Copy out every line of the records in which "icon" can be found.

- - - -

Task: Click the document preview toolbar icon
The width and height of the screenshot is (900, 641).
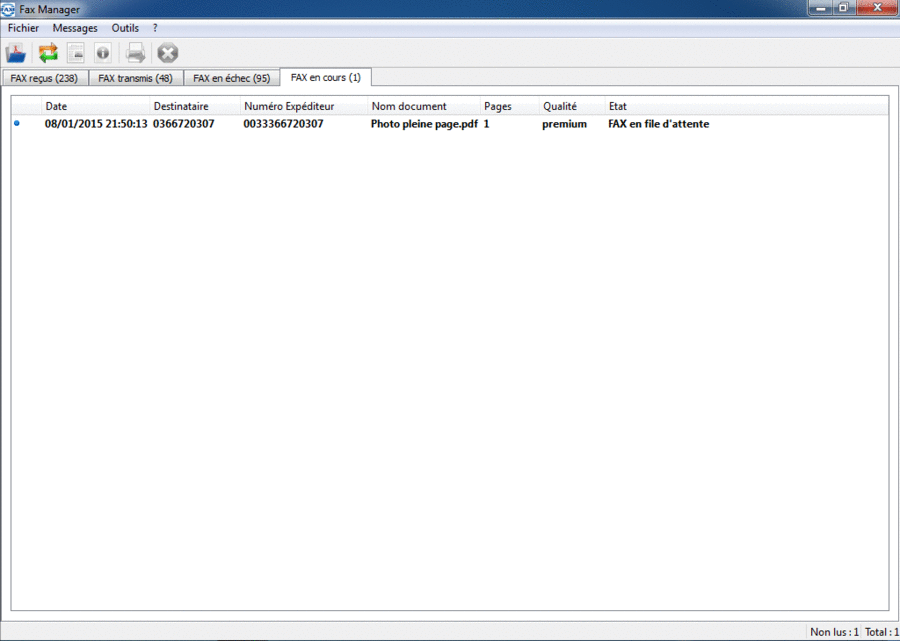Action: 76,53
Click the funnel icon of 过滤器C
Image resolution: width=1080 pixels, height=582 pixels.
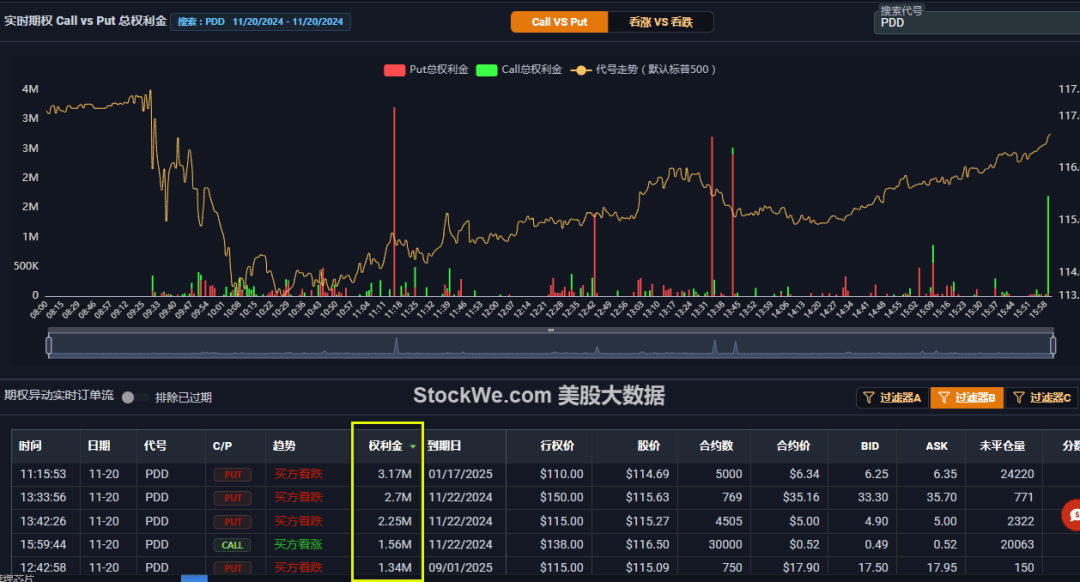1019,397
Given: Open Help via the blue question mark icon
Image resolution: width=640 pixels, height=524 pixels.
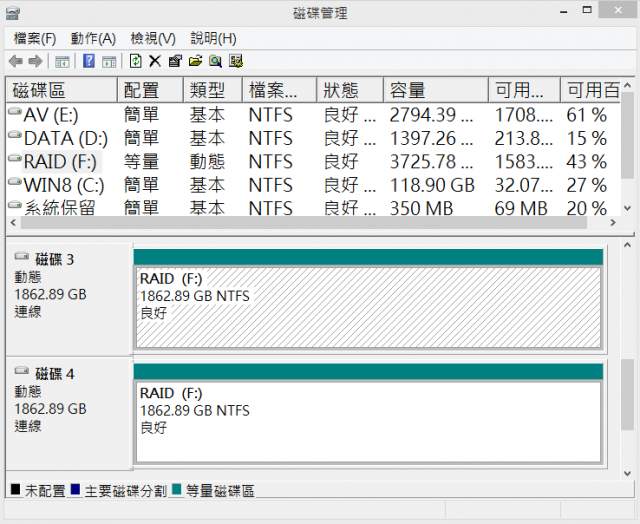Looking at the screenshot, I should point(89,61).

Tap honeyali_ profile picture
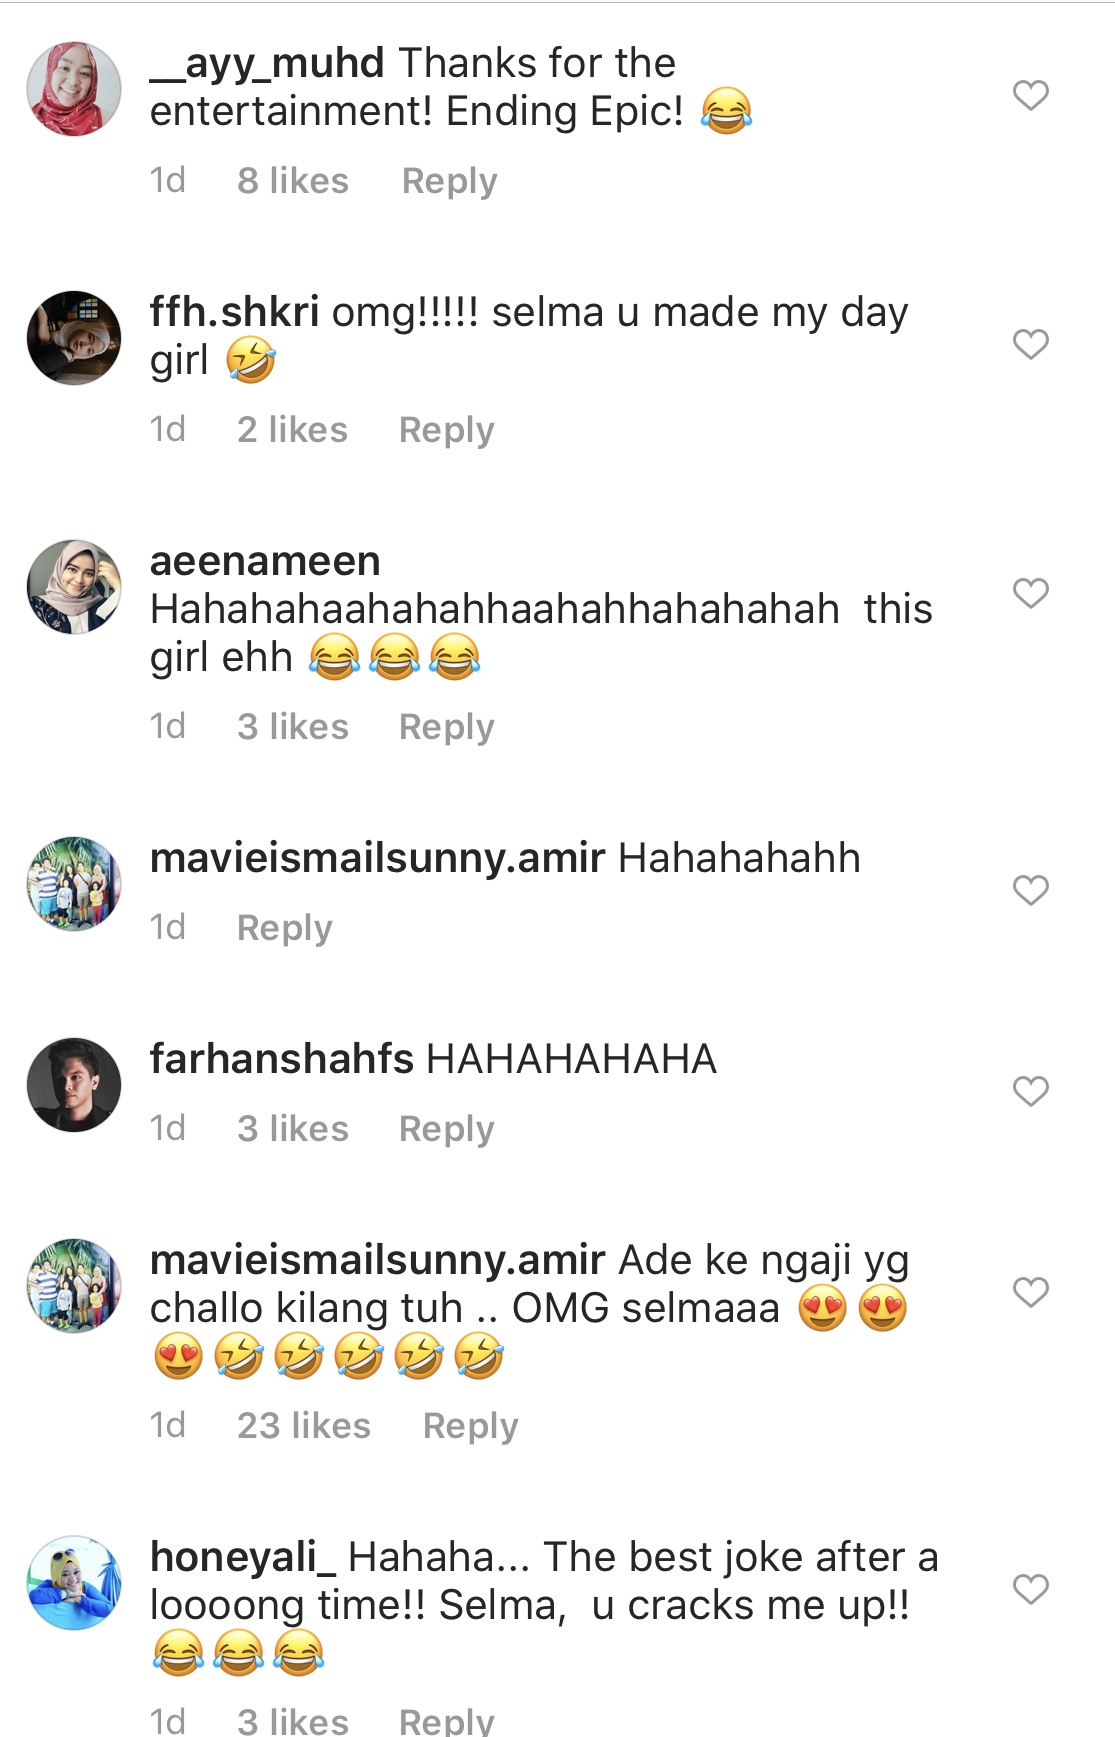pos(74,1583)
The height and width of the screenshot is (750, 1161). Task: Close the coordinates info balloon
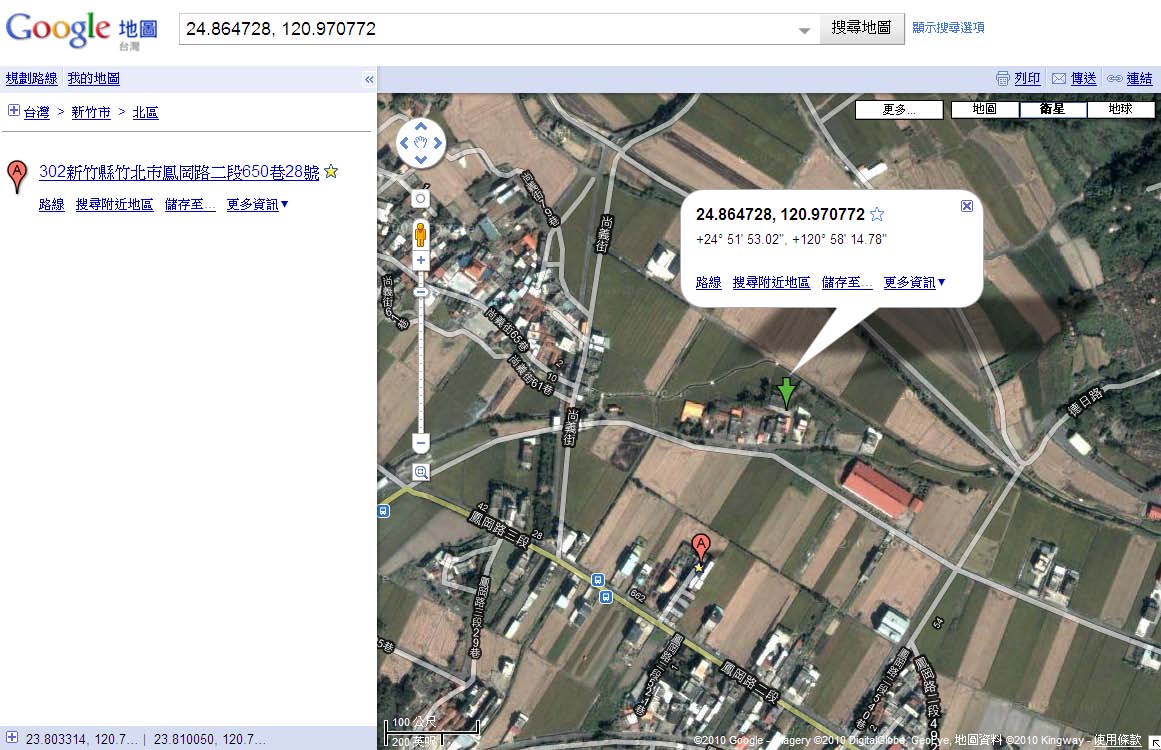[966, 206]
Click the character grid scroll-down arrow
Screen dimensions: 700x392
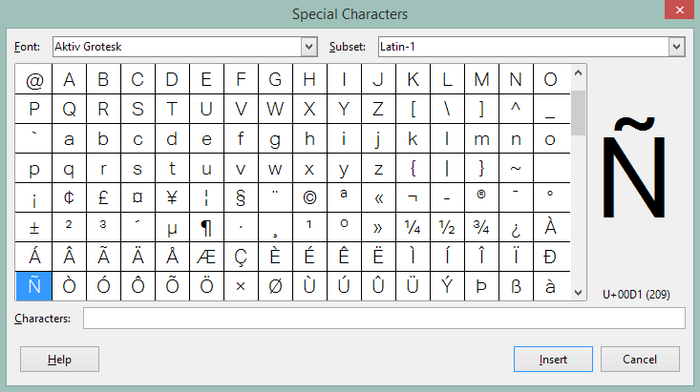click(x=578, y=292)
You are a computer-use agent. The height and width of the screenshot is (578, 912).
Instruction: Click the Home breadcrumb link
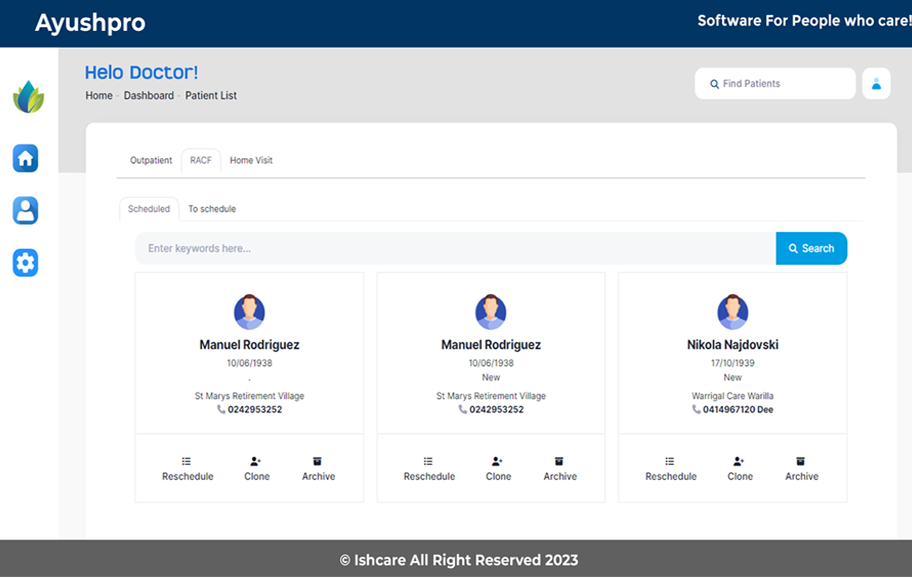point(99,96)
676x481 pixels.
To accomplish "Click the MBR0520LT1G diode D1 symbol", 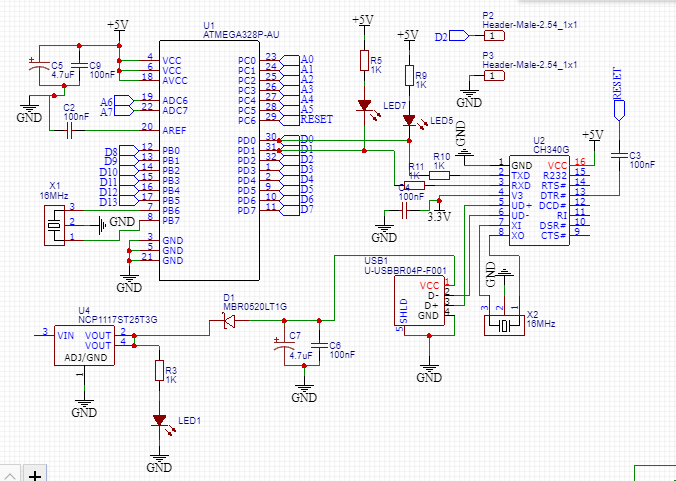I will point(229,321).
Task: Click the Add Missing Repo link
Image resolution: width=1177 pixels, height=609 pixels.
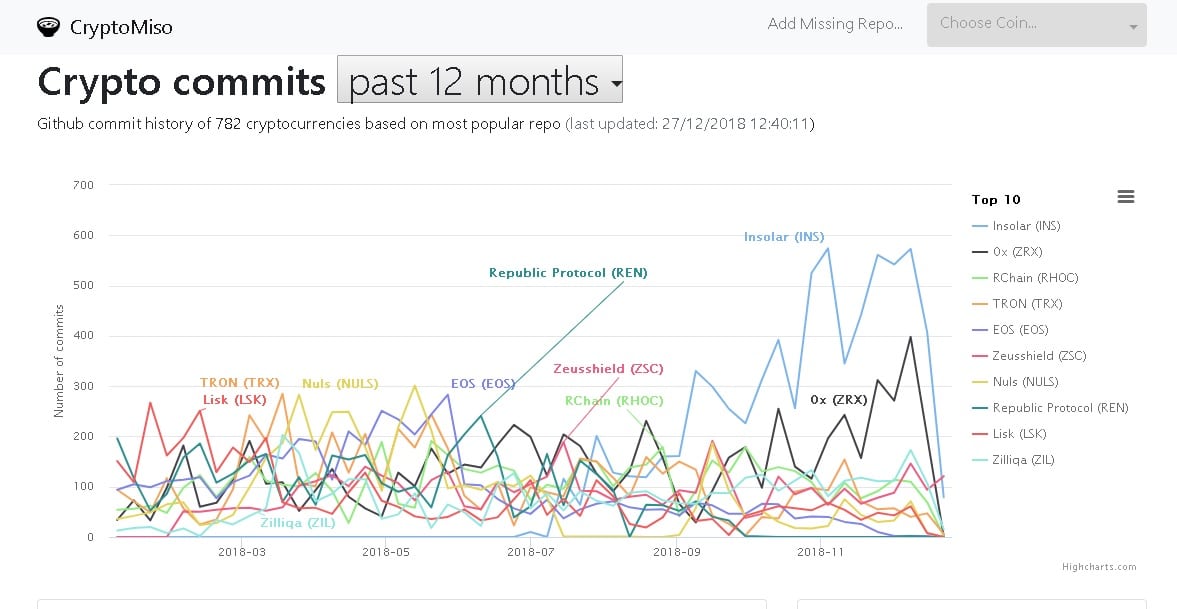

- - - -

• _Written solution_
Task: Click the document preview toolbar icon
Click the funnel icon of 过滤器C
Given: Open Help via the blue question mark icon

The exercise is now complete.